The farmers and townsfolk of Birchip, Victoria, have seen little of the rains that have flooded other parts of Australia. It's likely to stay that way. For Birchip is bang in the middle of the swathe of southern Australia that is forecast to dry out as temperatures rise, cutting farm production by as much as 10 per cent in the next 20 years.

Some farms in productive areas may become marginal; small farms on marginal lands could become unviable, eventually being swallowed up by bigger operators or abandoned to nature.

Farmers go to their bank managers, digging deeper into debt, hoping that the next hand deals them a good season. "You just get sick of borrowing, borrowing, borrowing," says one.
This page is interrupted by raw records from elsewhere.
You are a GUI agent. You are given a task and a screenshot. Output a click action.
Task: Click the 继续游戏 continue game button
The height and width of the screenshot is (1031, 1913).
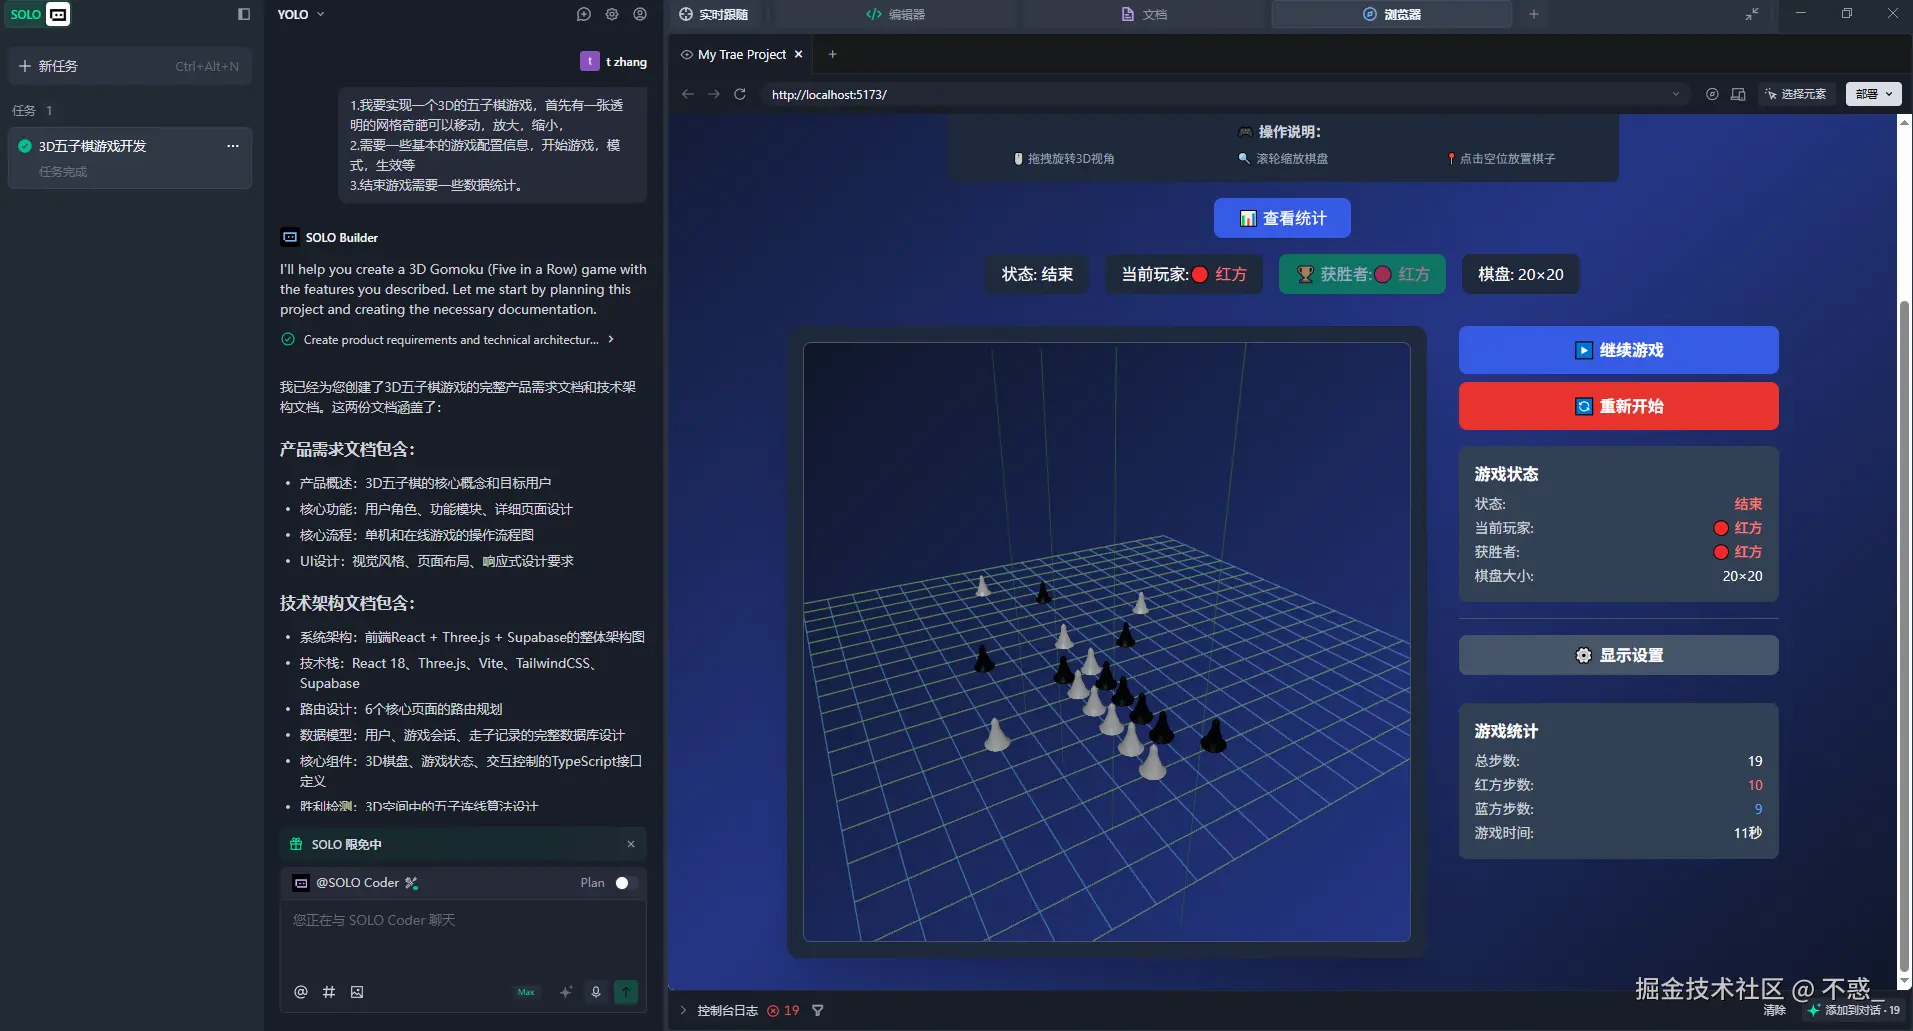(x=1618, y=350)
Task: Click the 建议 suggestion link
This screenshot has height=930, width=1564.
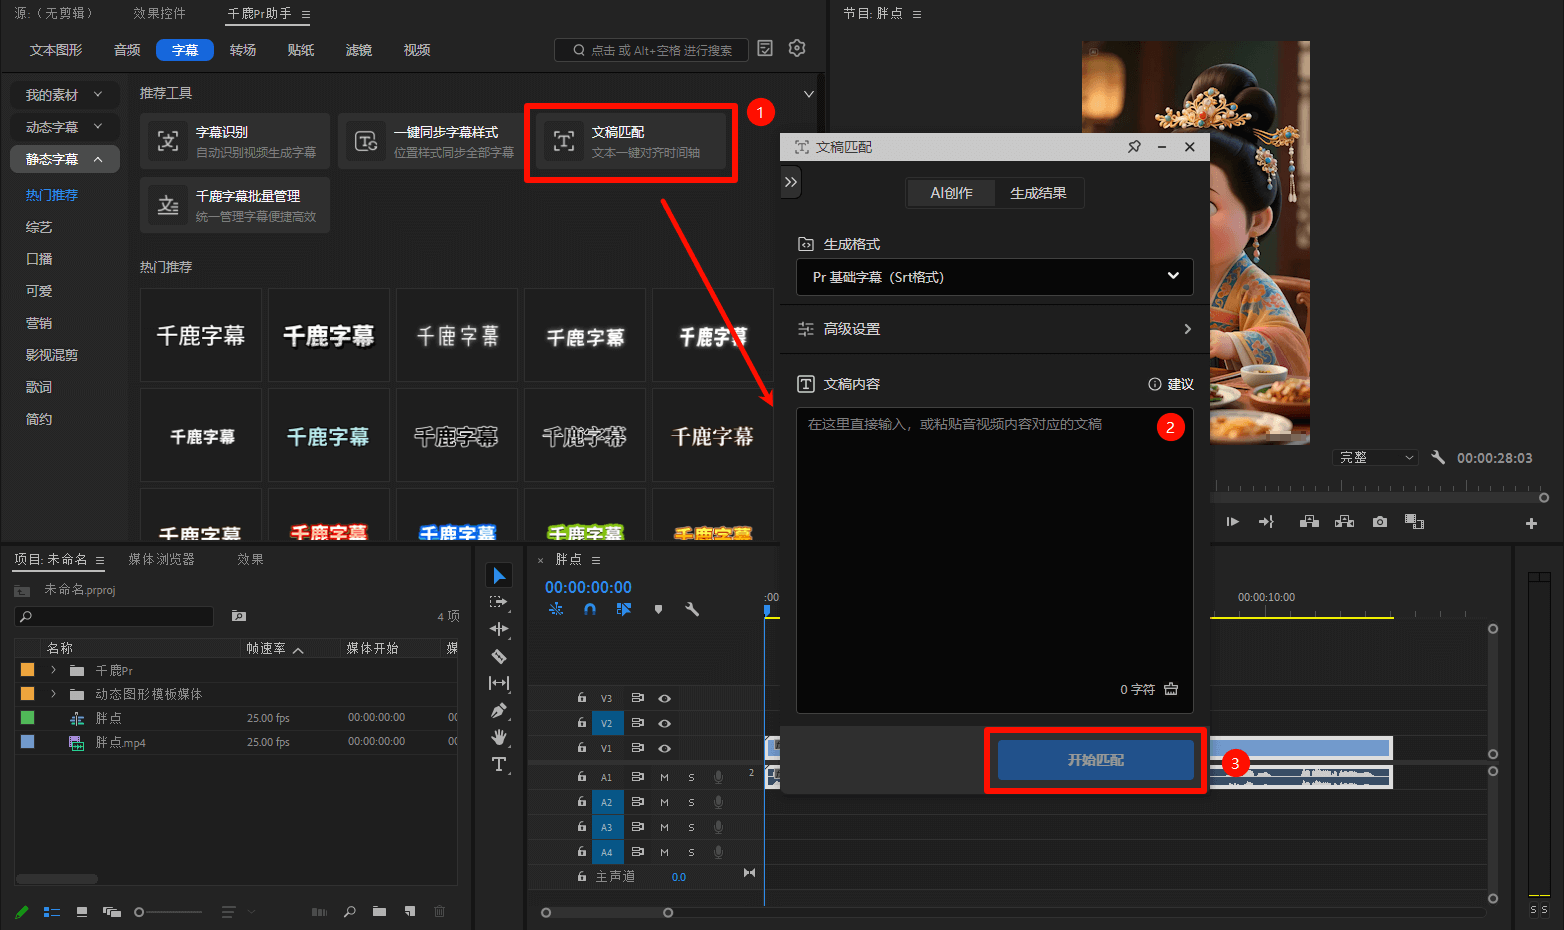Action: 1172,384
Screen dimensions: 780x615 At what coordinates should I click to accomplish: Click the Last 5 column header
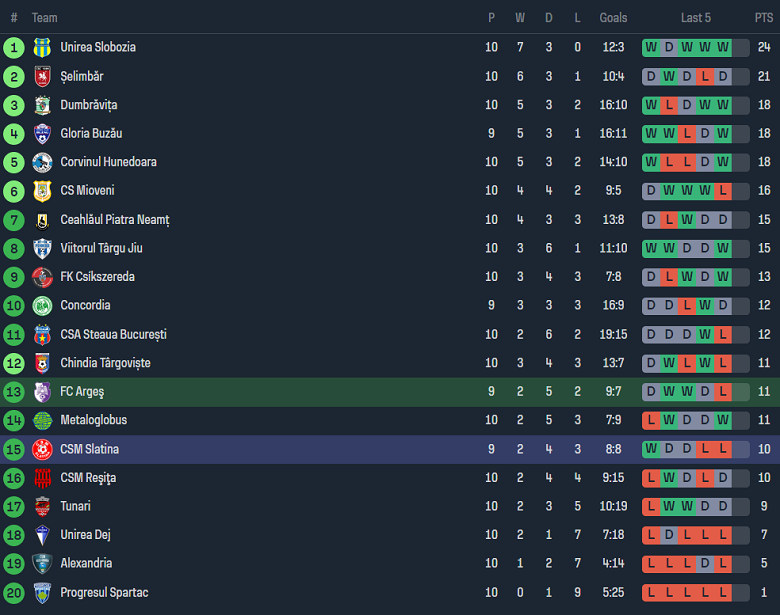pyautogui.click(x=696, y=18)
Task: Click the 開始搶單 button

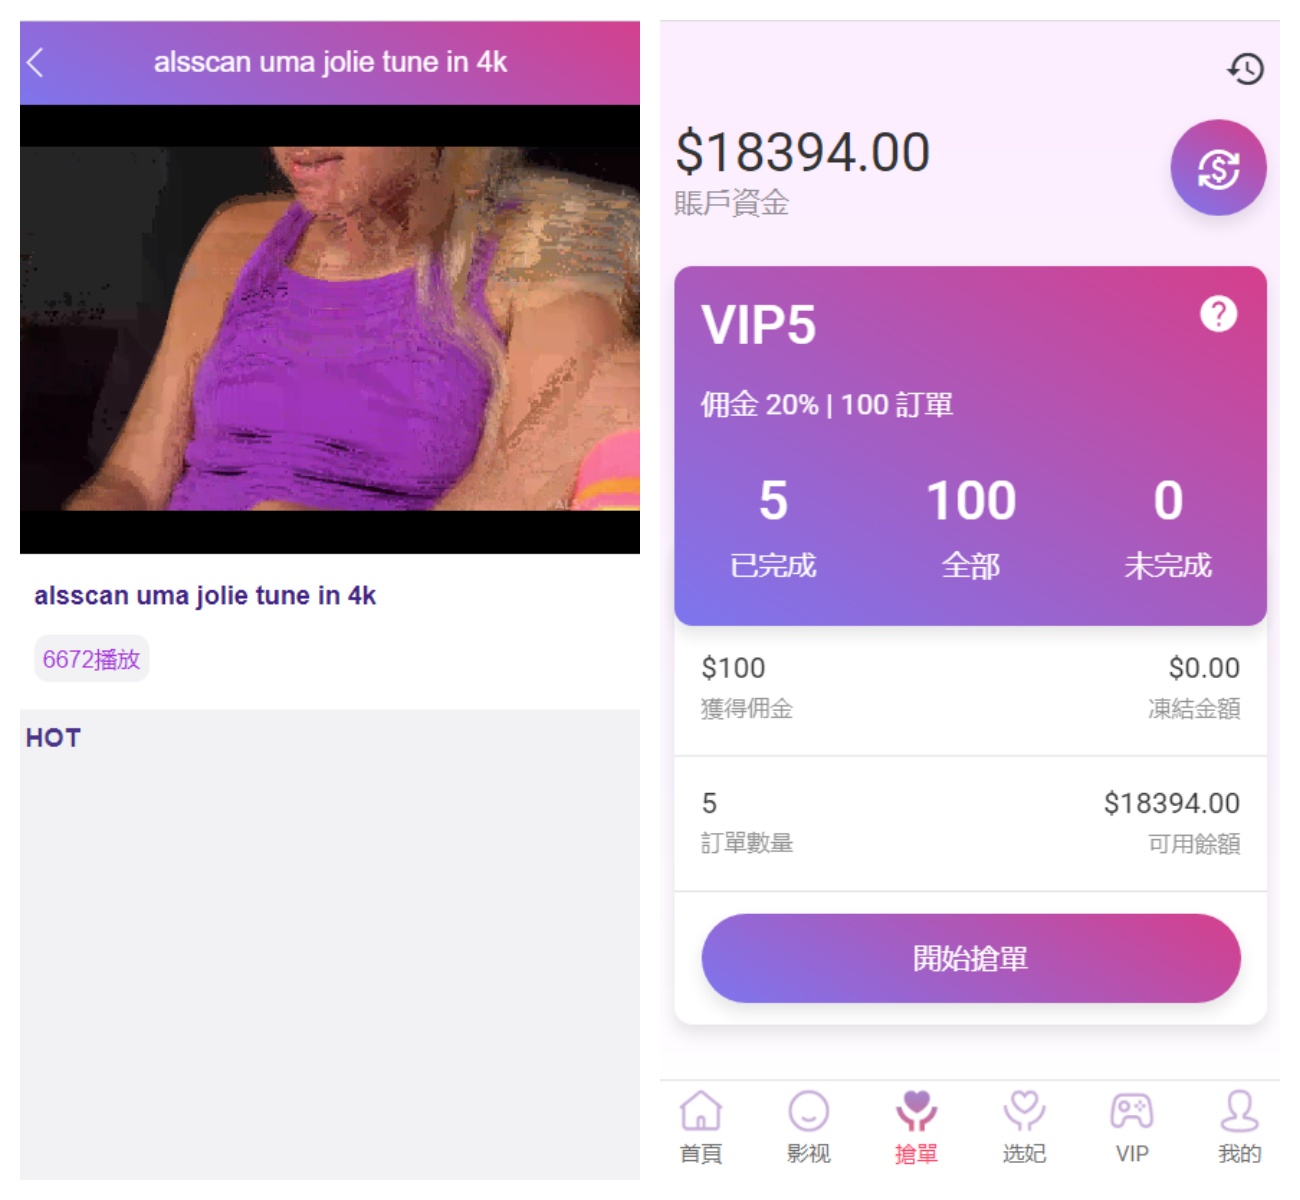Action: (971, 958)
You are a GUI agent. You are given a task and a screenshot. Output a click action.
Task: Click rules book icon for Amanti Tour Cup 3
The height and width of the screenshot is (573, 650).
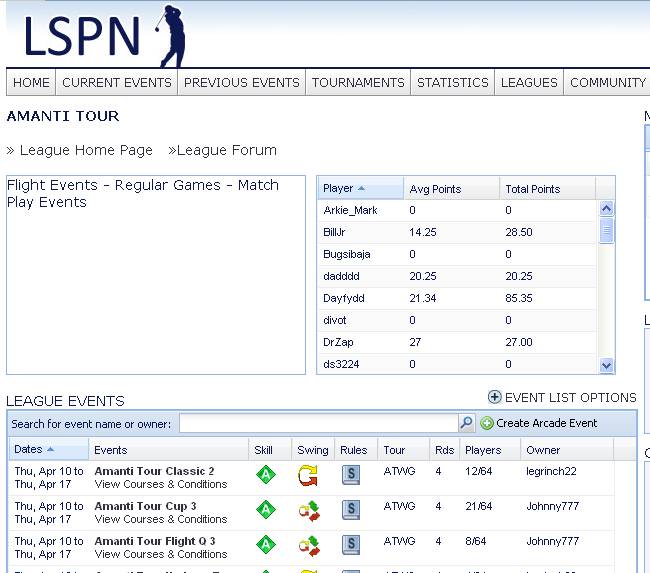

It's a question of adapt or go bust. But are the farmers' problems a result of natural climate variation - or of catastrophic climate change?

2. THE SALT PROBLEM
"We're trying to run a first world economy in what you might call a third world environment."

Australians are among the world's biggest consumers of water - but they live in the driest continent on earth at a time of global warming. And if this wasn't enough, they face another major environmental problem: salt

White settlers tried to tame Australia and turn the land into something green like Europe. But when they irrigated, they lifted buried salt - instead of greening the interior, they turned it white. Previous government policies, and giant river diversion projects like the Snowy Mountains Scheme, have all made matters worse, encouraging an attitude that water is a free resource to be used or lost to the sea.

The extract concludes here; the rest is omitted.